EXERCISE:
Transcribe exactly the lines from the one holding "The height and width of the screenshot is (447, 332)." to the end of the data below, including both of those lines and no others.

GIVEN RECORDS:
*** Block opens ***

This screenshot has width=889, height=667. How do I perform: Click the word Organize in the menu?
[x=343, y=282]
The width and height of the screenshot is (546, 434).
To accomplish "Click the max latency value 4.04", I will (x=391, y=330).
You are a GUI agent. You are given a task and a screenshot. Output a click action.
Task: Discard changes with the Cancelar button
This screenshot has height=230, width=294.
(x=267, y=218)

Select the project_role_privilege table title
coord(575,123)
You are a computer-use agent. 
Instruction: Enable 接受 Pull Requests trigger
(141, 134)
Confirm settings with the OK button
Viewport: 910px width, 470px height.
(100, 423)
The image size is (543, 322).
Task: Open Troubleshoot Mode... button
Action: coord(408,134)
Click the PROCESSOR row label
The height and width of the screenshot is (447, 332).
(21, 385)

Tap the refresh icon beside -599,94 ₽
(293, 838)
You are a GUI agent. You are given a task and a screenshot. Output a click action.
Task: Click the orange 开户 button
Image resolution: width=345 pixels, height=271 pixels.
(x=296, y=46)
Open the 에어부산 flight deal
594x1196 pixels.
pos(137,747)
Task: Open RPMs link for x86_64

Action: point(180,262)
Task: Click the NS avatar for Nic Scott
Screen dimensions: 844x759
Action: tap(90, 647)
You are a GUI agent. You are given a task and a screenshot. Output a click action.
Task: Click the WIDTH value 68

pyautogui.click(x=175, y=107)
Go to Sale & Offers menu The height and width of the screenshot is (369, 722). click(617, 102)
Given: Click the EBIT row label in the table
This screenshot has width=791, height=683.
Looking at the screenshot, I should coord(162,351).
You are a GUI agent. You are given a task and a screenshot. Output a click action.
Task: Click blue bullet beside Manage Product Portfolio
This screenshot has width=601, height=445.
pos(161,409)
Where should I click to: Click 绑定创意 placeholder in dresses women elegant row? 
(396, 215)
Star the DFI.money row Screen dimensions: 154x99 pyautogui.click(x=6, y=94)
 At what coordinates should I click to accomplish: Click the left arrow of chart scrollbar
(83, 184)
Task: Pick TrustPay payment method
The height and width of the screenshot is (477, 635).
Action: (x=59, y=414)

*** Block closes ***

REPLY:
The height and width of the screenshot is (447, 332).
(21, 385)

Tap the refresh icon beside -599,94 ₽
(293, 838)
You are a GUI agent. You are given a task and a screenshot. Output a click action.
Task: Click the orange 开户 button
Image resolution: width=345 pixels, height=271 pixels.
(x=296, y=46)
Open the 에어부산 flight deal
594x1196 pixels.
pos(137,747)
Task: Open RPMs link for x86_64

Action: point(180,262)
Task: Click the NS avatar for Nic Scott
Screen dimensions: 844x759
Action: tap(90, 647)
You are a GUI agent. You are given a task and a screenshot. Output a click action.
Task: Click the WIDTH value 68

pyautogui.click(x=175, y=107)
Go to Sale & Offers menu The height and width of the screenshot is (369, 722). click(617, 102)
Given: Click the EBIT row label in the table
This screenshot has width=791, height=683.
Looking at the screenshot, I should coord(162,351).
You are a GUI agent. You are given a task and a screenshot. Output a click action.
Task: Click blue bullet beside Manage Product Portfolio
This screenshot has width=601, height=445.
pos(161,409)
Where should I click to: Click 绑定创意 placeholder in dresses women elegant row? 
(396, 215)
Star the DFI.money row Screen dimensions: 154x99 pyautogui.click(x=6, y=94)
 At what coordinates should I click to accomplish: Click the left arrow of chart scrollbar
(83, 184)
Task: Pick TrustPay payment method
The height and width of the screenshot is (477, 635).
Action: (x=59, y=414)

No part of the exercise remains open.